### What this task involves
Copy the listing from the line containing "Repost the top post with 13 reposts" up to and including the line containing "pyautogui.click(x=375, y=12)", changing "clock icon" to "bell icon" and keeping everything else the same. Leave out the pictures.

** BEGIN The records **

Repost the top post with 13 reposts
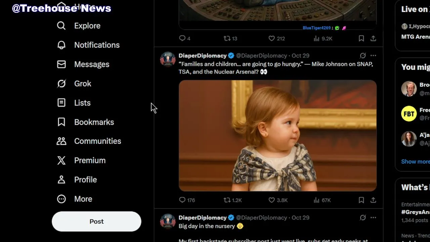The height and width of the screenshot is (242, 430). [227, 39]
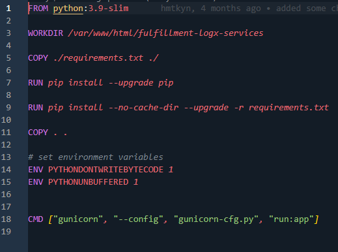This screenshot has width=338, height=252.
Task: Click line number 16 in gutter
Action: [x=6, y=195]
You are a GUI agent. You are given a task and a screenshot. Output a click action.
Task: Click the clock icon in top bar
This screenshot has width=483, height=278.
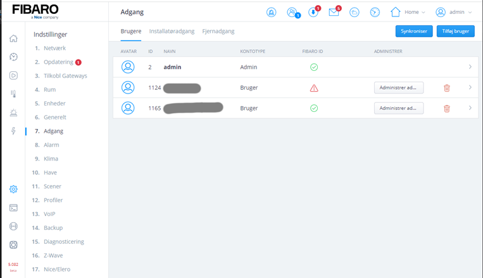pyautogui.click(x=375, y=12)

** END The records **
** BEGIN The records **

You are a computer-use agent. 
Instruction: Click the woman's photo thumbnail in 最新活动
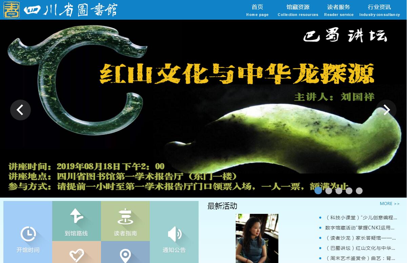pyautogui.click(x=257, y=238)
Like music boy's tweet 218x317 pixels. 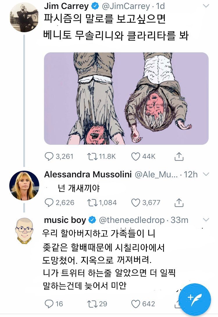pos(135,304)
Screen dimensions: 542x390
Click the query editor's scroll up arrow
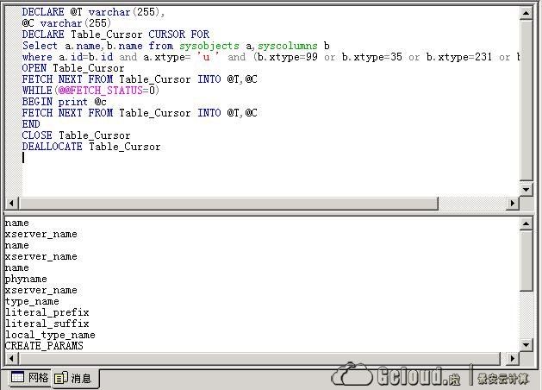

** END The records **

### Task output
Repost the top post with 13 reposts
The height and width of the screenshot is (242, 430). [227, 39]
This screenshot has width=338, height=252.
Task: Click line number 16 in gutter
Action: [x=6, y=195]
You are a GUI agent. You are given a task and a screenshot. Output a click action.
Task: Click the bell icon in top bar
This screenshot has width=483, height=278.
pyautogui.click(x=375, y=12)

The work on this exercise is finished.